June 15, 2010
President John J. DeGioia
Office of the President
204 Healy Hall
37th & O Streets, NW
Washington, DC 20057-1789
Sent via U.S. Mail and Facsimile (202-687-6660)
Dear President DeGioia:
We appreciate the June 1 response from Associate Vice President for Student Affairs Jeanne Lord in reply to our letter of May 4. We write again today asking you to clarify Georgetown’s priorities.
We understand that Georgetown maintains, on the one hand, an Access to Benefits Policy that denies various fundamental benefits to student groups with stated purposes that conflict with Catholic moral teaching. On the other hand, Georgetown maintains a Speech and Expression Policy that promises that “‘time, place and manner’ are the only norms allowable in governing the expression of ideas and sharing of information that is the very life of the university.” (Emphasis added.)
Although each policy is clear enough on its own terms, the two are fundamentally contradictory. Organizations that conflict with Catholic moral teaching do not have equal access to funding or other benefits that directly impact their ability to communicate at the university-a result in direct conflict with Georgetown’s promise to limit student expression only with viewpoint-neutral time, place, and manner restrictions.

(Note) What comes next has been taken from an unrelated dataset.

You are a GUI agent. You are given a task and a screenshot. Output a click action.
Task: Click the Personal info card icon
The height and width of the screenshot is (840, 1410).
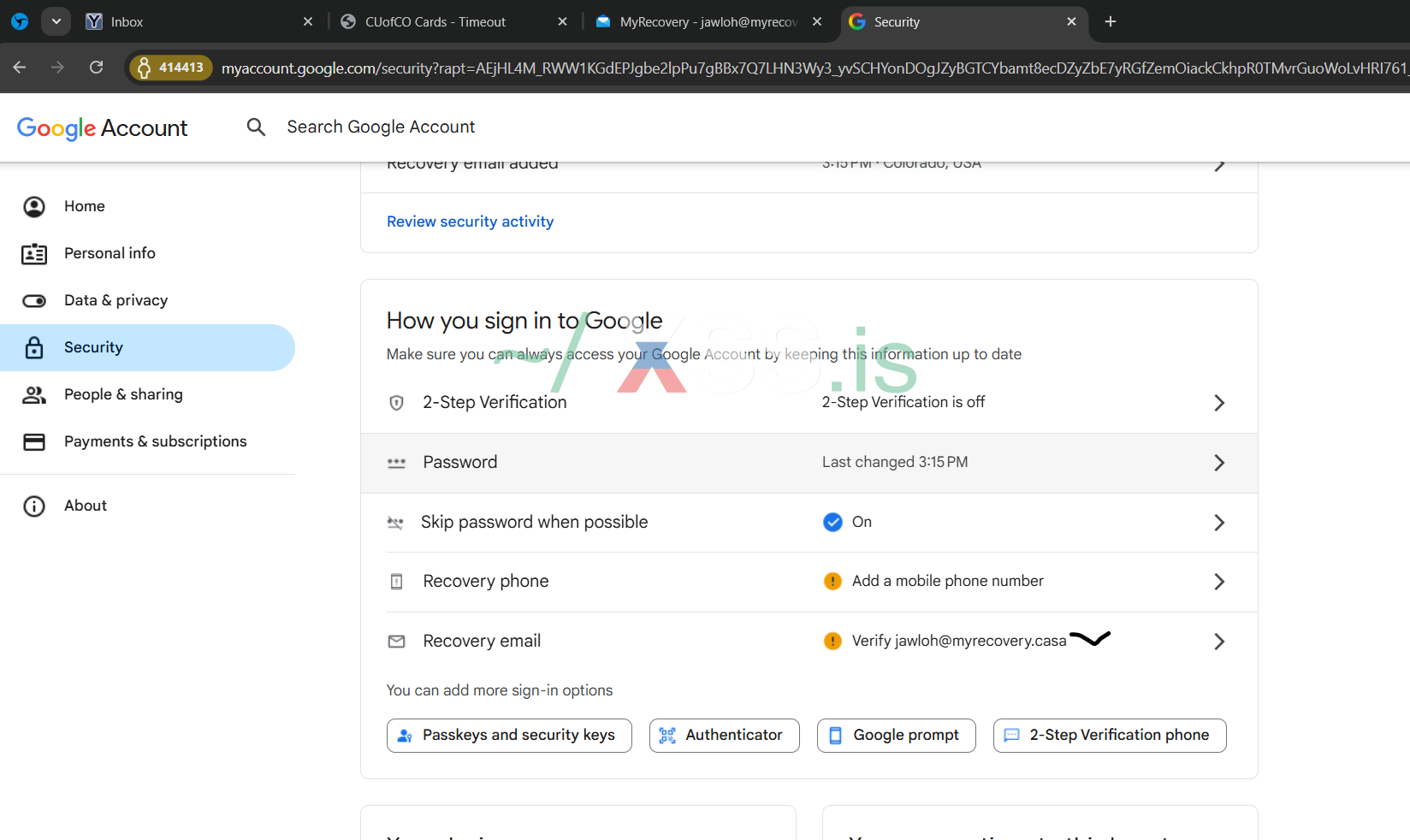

We ask you to resolve the contradiction between Georgetown’s policies. Of course, Georgetown is perfectly free to further emphasize its Catholic and Jesuit identity by expressly limiting its free speech promises. It also is free to offer all communication-based benefits to all students on an equal basis by revising its Access to Benefits Policy. It cannot logically maintain both policies as they are. Students who rely on Georgetown’s very strong free speech promises when they matriculate have reason to feel duped-and so do students who rely on Georgetown’s very strong assertion of its religious identity.
While the Access to Benefits Policy is enforced by the Vice President for Student Affairs, the Speech and Expression Policy cuts to the “very life of the university.” For this reason, we ask for a response from you personally. We would appreciate hearing from you by July 13, 2010.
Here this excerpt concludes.